In Venezuela the remaining Baré live along the Casiquiare canal, with small numbers in Puerto Ayacucho, San Fernando de Atabapo, Solano, San Carlos de Río Negro, Santa Rosa de Amanadon and Santa Lucía.

==Traditional life==

The Baré people once lived along the Río Negro upstream from the present location of Manaus to the Casiquiare canal and the Pasimoni River.
During the long struggle with European colonialists much of their culture has been forgotten and most of their precolonial artifacts lost.
Like related groups on the Rio Negro they probably practiced slash-and-burn agriculture, hunted small game using blowpipes and bows and arrows, gathered forest products and fished using harpoons, arrows, hooks, traps and nets.
They would have manufactured their own tools, wooden boats and paddles, textiles, hammocks, baskets and pottery.
For weaving they used the fibers of cumare, curagua, and moriche, which they dried in the sun and dyed red, purple and yellow.
For fishing lines they used chiquichique fiber.

==History of contact==

The first contacts of the Werekena with European colonists probably date to the early 18th century.
The Jesuit Ignácio Szentmatonyi wrote in 1753 that the "Verikenas" inhabited the River "Issié" (Xié) and spoke their own language.
Later writers said they had adapted Hebrew names, used knotted cords to communicate messages, made large holes in their ear lobes and were cannibals.
Contact with merchants of extractive products began in the 19th century.
To the Baré and Werekena there would have been little difference between the authorities and the merchants who forced them to work in extraction of products such as cocoa, salsaparilha, piaçaba, puxuri, balata and rubber. Some were forced to migrate and work in new areas by the merchants, and some fled from the merchants and moved repeatedly to avoid contact.
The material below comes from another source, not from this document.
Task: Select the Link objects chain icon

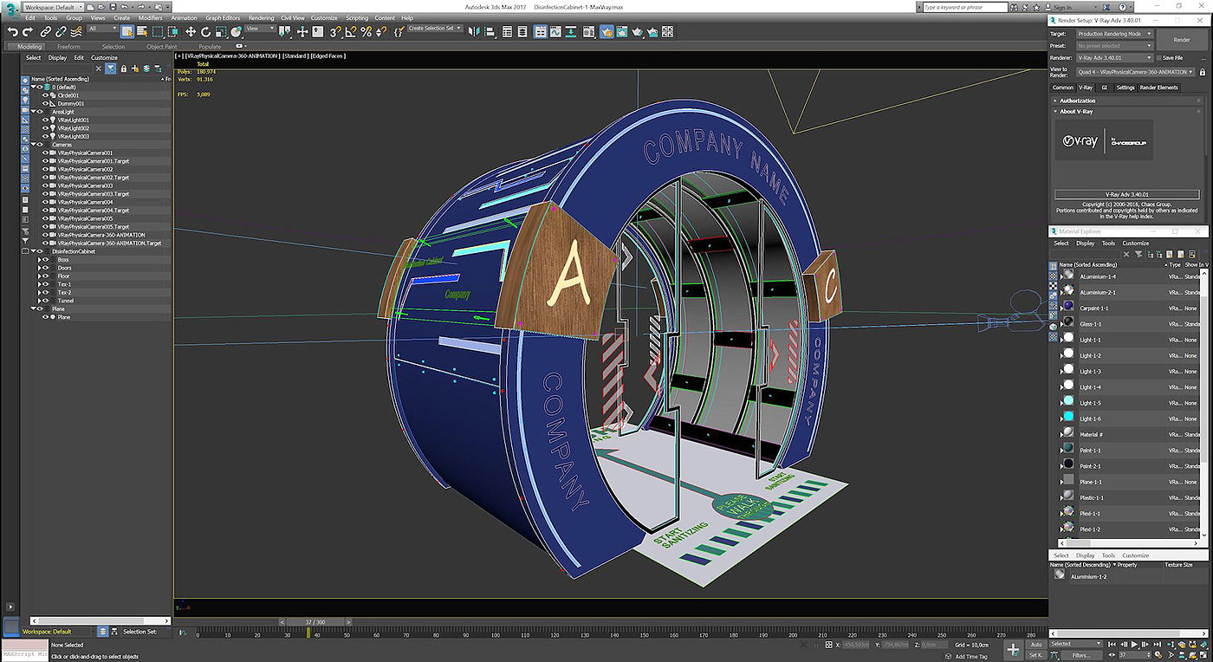Action: pos(46,31)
The Italian Count Ermano Stradelli descended the Rio Negro from Cucuí in 1881.
He wrote that the Xié River was almost deserted.
Possibly the indigenous people were living in the headwaters and small streams to avoid destructive contact with whites.
At the start of the 20th century many families that had moved to Venezuela returned to Brazil to escape the merchants who were violently exploiting them in Guainia and Casiquiare.
In Brazil they again had to face exploitation by the military of Cucuí and by merchants seeking piassava, rubber and sorva.
Often an Indian would become indebted to a merchant, and would then be forced to work to pay the interest, in effect as a slave.
Some were taken to rubber plantations on the lower Rio Negro.
However, many white traders married indigenous women who bore their children, creating ties of kinship.